Contact imports, email open tracking data and images not loading
Incident Report for Dotdigital
Postmortem

Summary of impact:

Between 06:30 and 07:50 UTC on 13th April 2022, as we deployed the latest version of Dotdigital, errors began to occur in the event processing and contact import services. Some customers may have experienced issues with contact imports and open reporting for email campaign sends.

Between 08:40 and 09:15 UTC, we experienced errors in the image resizing service meaning customers may have seen missing images in our EasyEditor. However, images in sent campaigns continued to load normally.

Root Cause:

Contact imports

We introduced a bug fix for this release. When the fix was deployed it caused imports containing a suppressed contact with empty data in mapped fields to error. This ultimately caused those imports to fail.

Opens

As part of routine improvements to our services, we made a change to how we process open event messages. This change meant some messages failed to process correctly and open data was lost.

Images

Our ongoing application modernization work involved converting the image resizer to run on the latest framework. We are still identifying the root cause for this issue.

Mitigation:

Our mitigation steps for these issues were (times stated in UTC): 

Contact imports

06:31: We began our release

06:35: We saw errors in the contact importer

06:45: We rolled back the contact importer and contacts could be imported successfully.

Opens

06:31: We began our release

06:35. We saw errors in the event parser service and investigations began

07:05: Our investigations revealed opens were being lost and we reverted the service to the previous version. At this point, email open data was being captured as normal.

Images

08:04: We noticed a small number of errors on the image resizer application. This initially appeared as a brief database connection issue.

09:04: We began receiving customer reports of missing images in our EasyEditor. Our teams began an investigation.

09:18: We reverted the image resizer to the previous version and images loaded as expected in our EasyEditor.

Next Steps:

The intended changes for the contact importer and opens have been reworked and were subsequently released successfully later on in the day.

We are still investigating the images issue.

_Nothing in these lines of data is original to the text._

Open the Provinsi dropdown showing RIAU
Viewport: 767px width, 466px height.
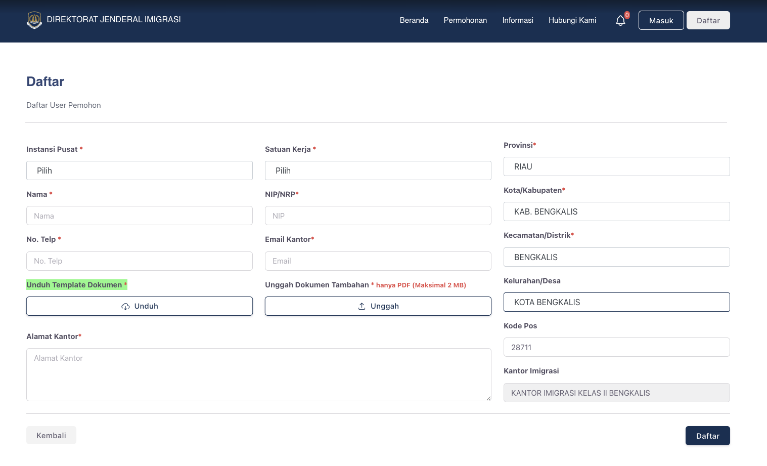coord(616,167)
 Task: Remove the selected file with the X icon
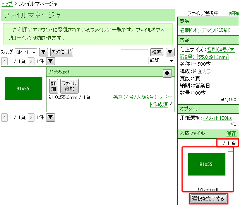[x=231, y=149]
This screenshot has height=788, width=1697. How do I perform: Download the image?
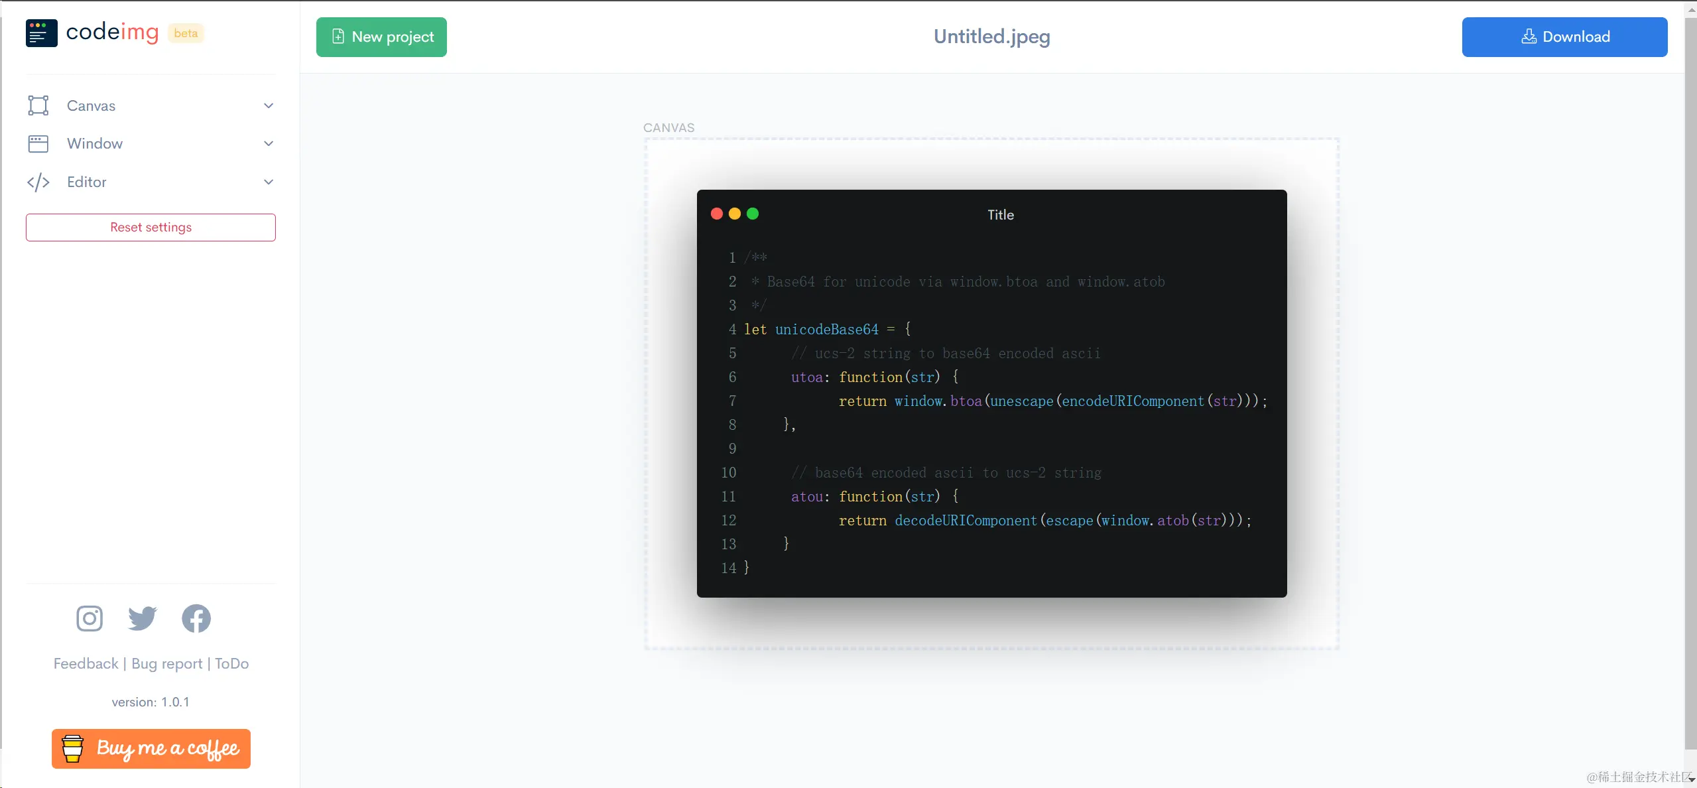pyautogui.click(x=1564, y=37)
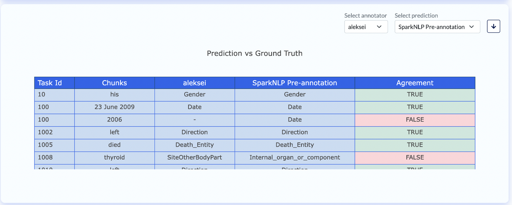512x205 pixels.
Task: Click the chevron next to aleksei
Action: click(379, 27)
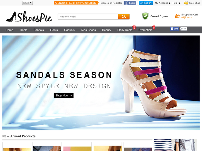Click the Sign In or Register link
This screenshot has width=202, height=151.
tap(111, 3)
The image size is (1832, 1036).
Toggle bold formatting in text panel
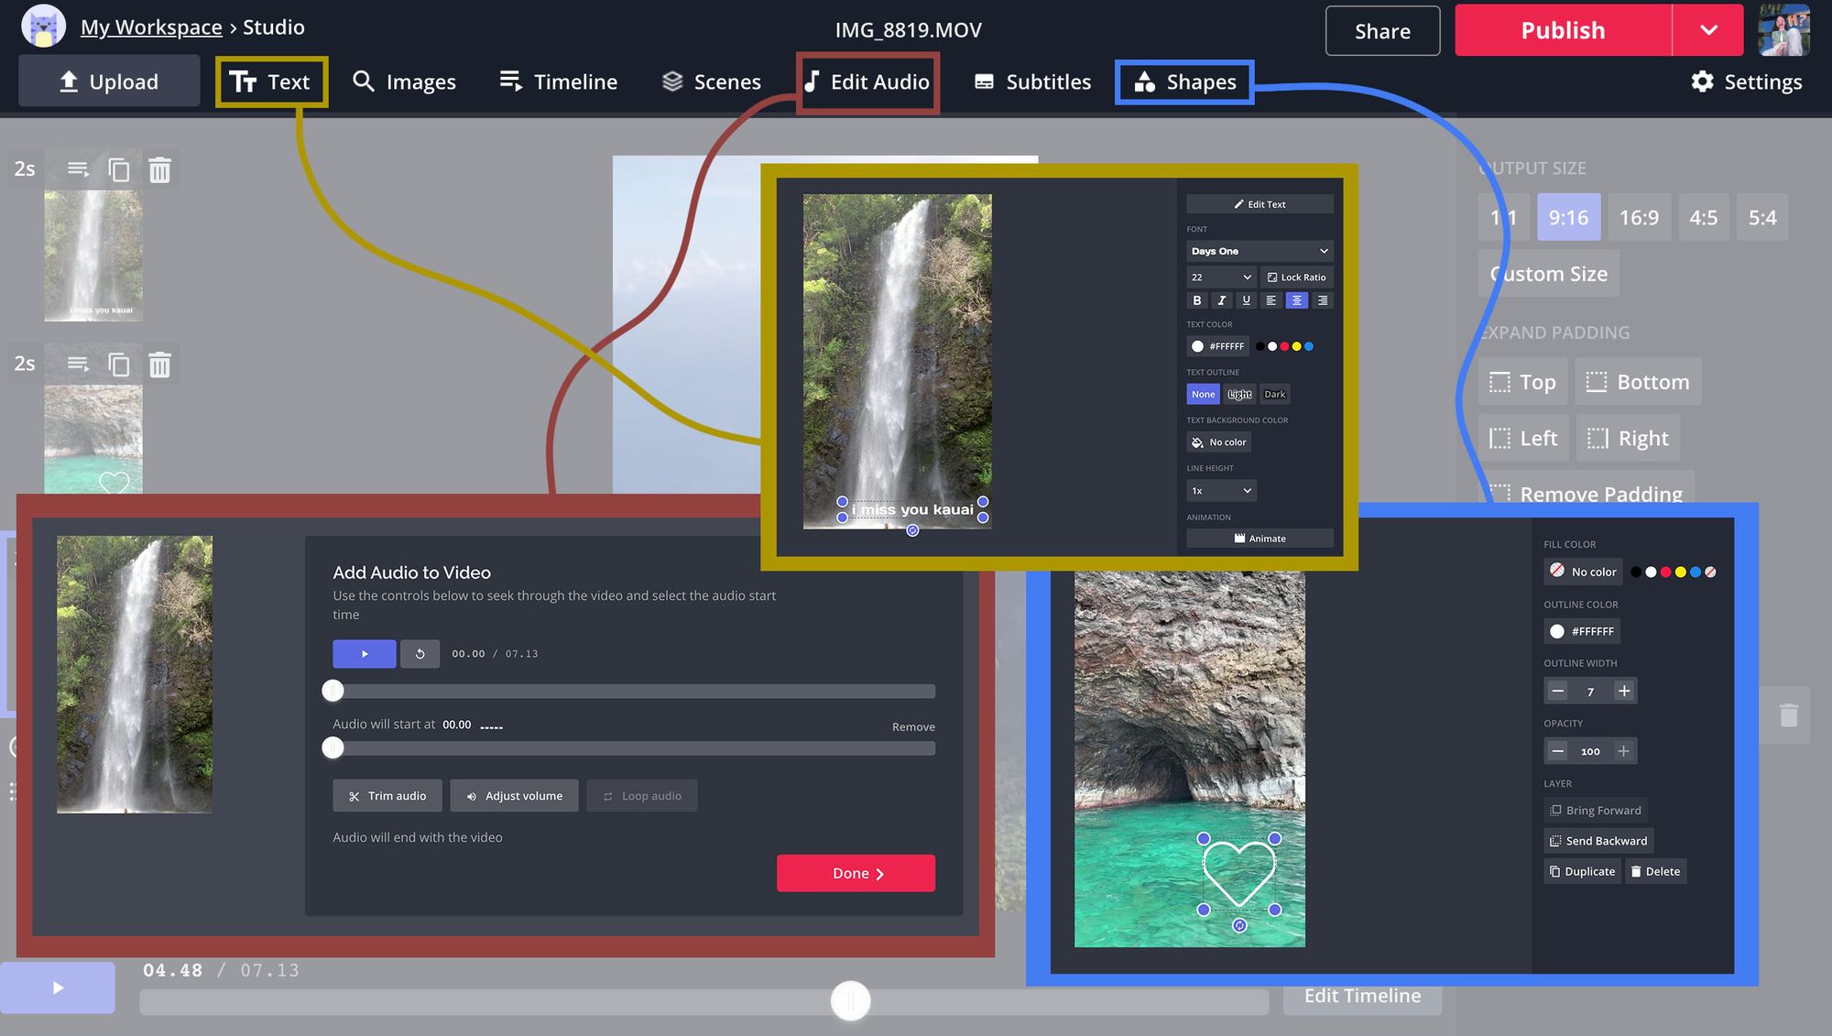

Once fully understood we will investigate running the old and new site side by side. We will then be able to migrate traffic across, detecting any issues before customer impact occurs.

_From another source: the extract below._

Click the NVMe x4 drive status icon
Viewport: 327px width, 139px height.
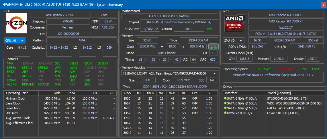tap(225, 113)
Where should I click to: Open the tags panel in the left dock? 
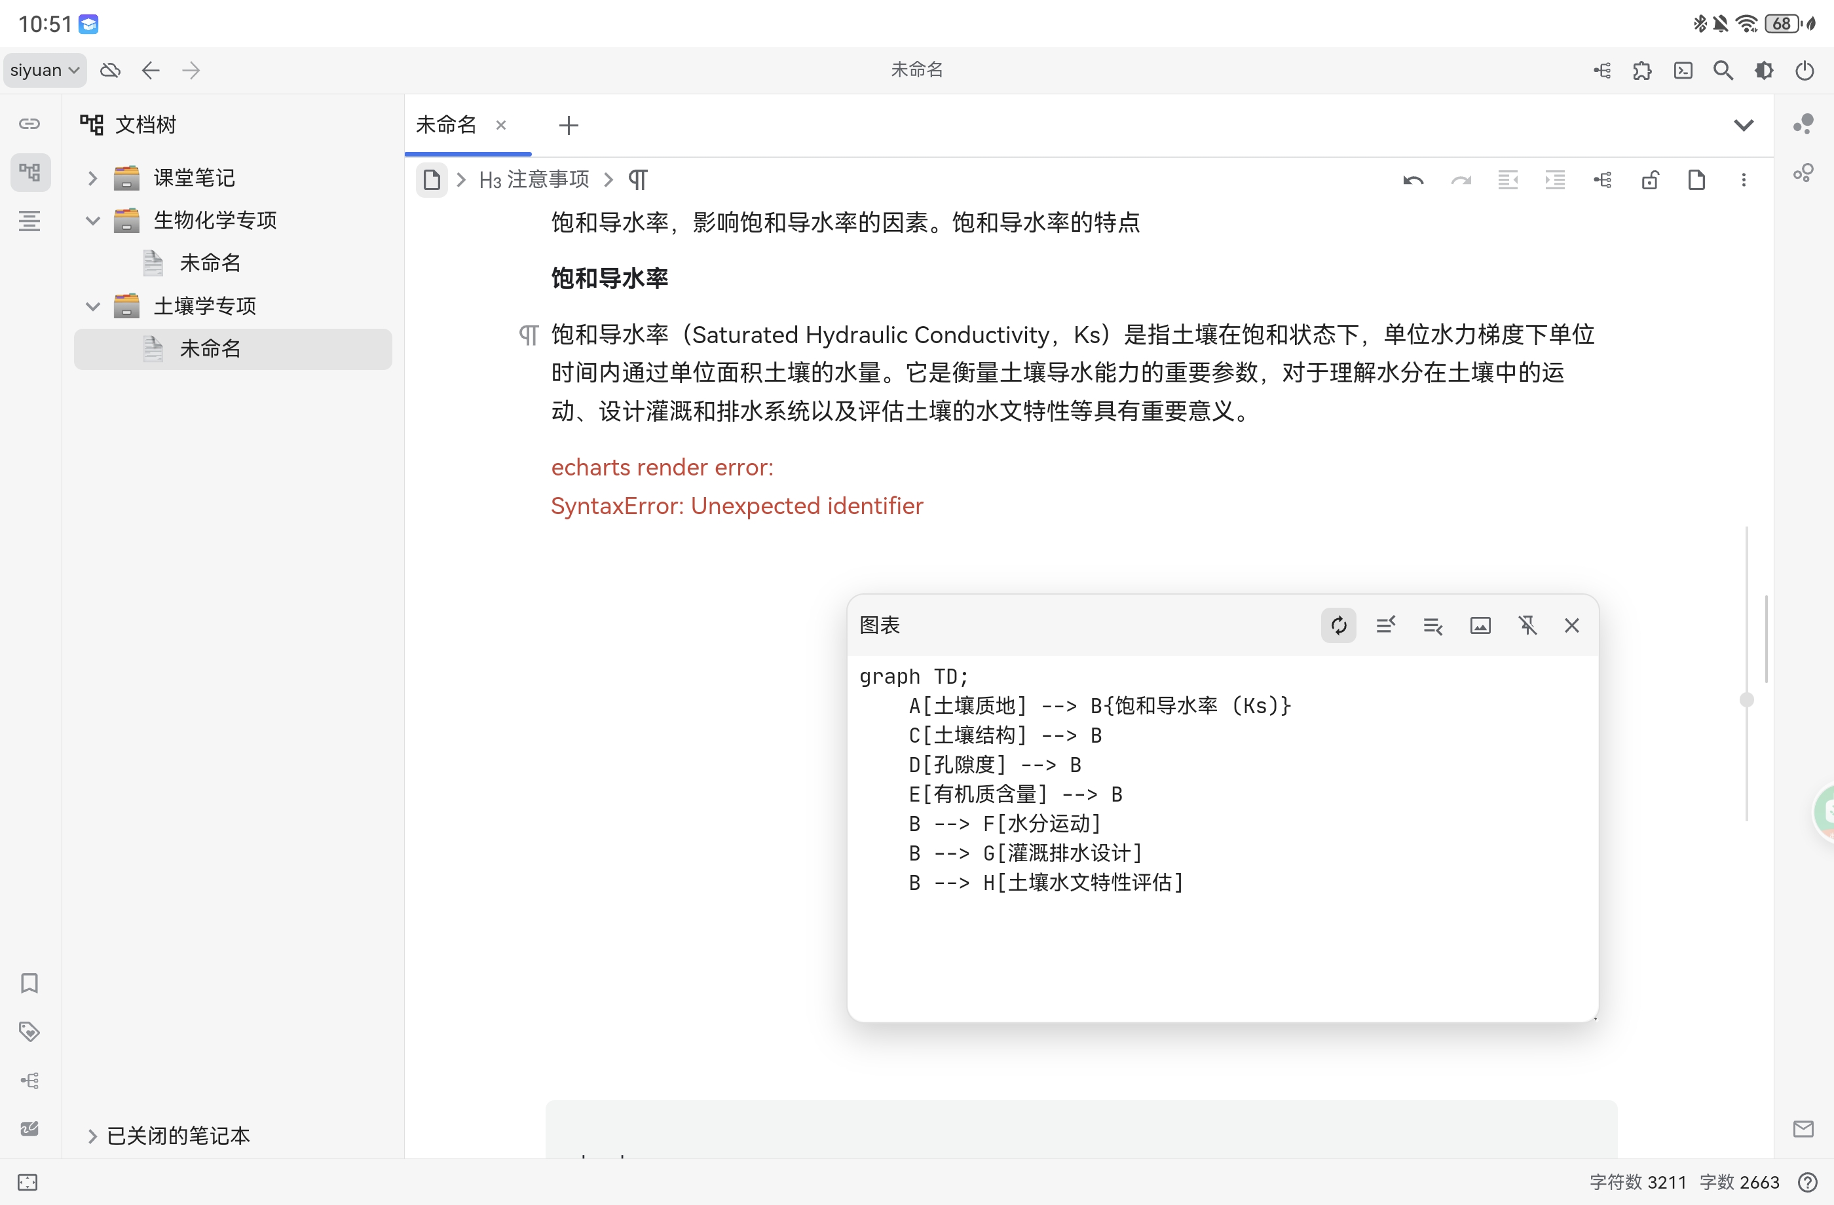(x=29, y=1032)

We have learned some lessons from today and will adjust future testing and deployment plans to prevent re-occurrence.

Posted Apr 19, 2022 - 11:40 BST

Resolved
We’re sorry, but we had a small issue during today’s release. During 06:30 and 09:11 UTC on 13th April 2022, some customers may have noticed some intermittent issues:
- Contact imports failing
- Disruption to email open tracking
- Images failing to load in campaigns.
During our continuous deployment process, we introduced some changes to our contact importer and open tracking services. After releasing the changes we noticed increased error rates, so we immediately rolled back the changes to these services. All other updates we released today were successful.
We’re really sorry this happened today and for any disruption it may have caused. We’ll post up a report to explain the issue and resolution in more detail in a couple of days.
Posted Apr 13, 2022 - 07:30 BST